Background information
- Origin: Montreal, Quebec, Canada
- Occupation: Instrumentalist
- Instruments: Bass, guitar, percussion, mandolin, trombone

= Evan Cranley =

Canadian musician

Evan Whitney Cranley is a Canadian musician based in Montreal, Quebec. Born September 15, he records with the bands Stars and Broken Social Scene, although he considered joining the band Metric before finally joining Stars.

==Musical career==
Early on, Cranley was in the band The Universe of Forums. In the 1990s, he was the trombonist for the Toronto-based band Gypsy Soul (later Gypsy Sol). He was also a part of Big Rude Jake's back-up band in the late 1990s (he later quit, stating there are only so many shows one can do dancing around in a flesh-coloured zoot suit with a trombone).
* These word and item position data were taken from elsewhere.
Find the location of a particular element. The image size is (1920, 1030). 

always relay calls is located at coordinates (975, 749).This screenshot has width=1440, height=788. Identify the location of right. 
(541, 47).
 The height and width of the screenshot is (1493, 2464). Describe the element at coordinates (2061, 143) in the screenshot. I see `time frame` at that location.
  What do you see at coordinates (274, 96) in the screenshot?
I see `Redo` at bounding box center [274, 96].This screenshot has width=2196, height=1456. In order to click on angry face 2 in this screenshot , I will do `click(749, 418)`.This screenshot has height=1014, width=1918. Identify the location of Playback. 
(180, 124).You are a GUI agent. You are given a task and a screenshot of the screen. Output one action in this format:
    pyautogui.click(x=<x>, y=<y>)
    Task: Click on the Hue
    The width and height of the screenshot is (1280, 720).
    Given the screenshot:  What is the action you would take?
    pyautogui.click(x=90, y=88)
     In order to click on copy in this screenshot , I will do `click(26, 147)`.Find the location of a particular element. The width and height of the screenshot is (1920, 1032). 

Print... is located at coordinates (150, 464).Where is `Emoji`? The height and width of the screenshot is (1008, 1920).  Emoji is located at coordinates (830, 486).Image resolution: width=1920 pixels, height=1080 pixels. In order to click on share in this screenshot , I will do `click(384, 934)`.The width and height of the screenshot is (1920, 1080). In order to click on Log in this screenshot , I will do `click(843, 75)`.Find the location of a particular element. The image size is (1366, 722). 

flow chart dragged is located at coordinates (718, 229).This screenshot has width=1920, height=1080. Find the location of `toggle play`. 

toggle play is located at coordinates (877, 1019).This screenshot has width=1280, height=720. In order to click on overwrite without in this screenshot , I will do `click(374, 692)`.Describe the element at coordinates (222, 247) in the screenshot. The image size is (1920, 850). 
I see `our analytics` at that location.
Cranley was one of the original line-up of Broken Social Scene after the band was expanded from the core members Kevin Drew and Brendan Canning. One of the songs on their first release, Feel Good Lost, is named after him ("Cranley's Gonna Make It"). He is a contributor to all Broken Social Scene albums in various capacities. In live performances with Broken Social Scene, he usually plays trombone or guitar. He was also a contributor to the original lineup of Canning's pre-BSS project Cookie Duster.

Cranley, along with Chris Seligman, is the main composer of Stars' music. The band was formed by Seligman and Torquil Campbell in the late nineties, and Cranley was approached to join the band when it expanded. (He was also approached with an offer from Metric, a band containing Broken Social Scene bandmates Emily Haines and James Shaw). Cranley and Seligman's compositional style is to repeat a riff or tune until something develops, and then Campbell and Amy Millan will write lyrics. He is most often seen playing bass and guitars during live performances. Cranley does string arrangement on the song, "My Favorite Book" and also does bass, guitars, percussion, mandolin and many other instruments for the band's album In Our Bedroom After the War, released in 2007.

Cranley played various instruments on bandmate and wife Amy Millan's solo debut, Honey From the Tombs.

Cranley has recently been involved with Montreal hip-hop act Da Gryptions alongside friends from the music scene. They released a single in the summer of 2010 that was an ode to the Montreal public bike system BIXI Montréal.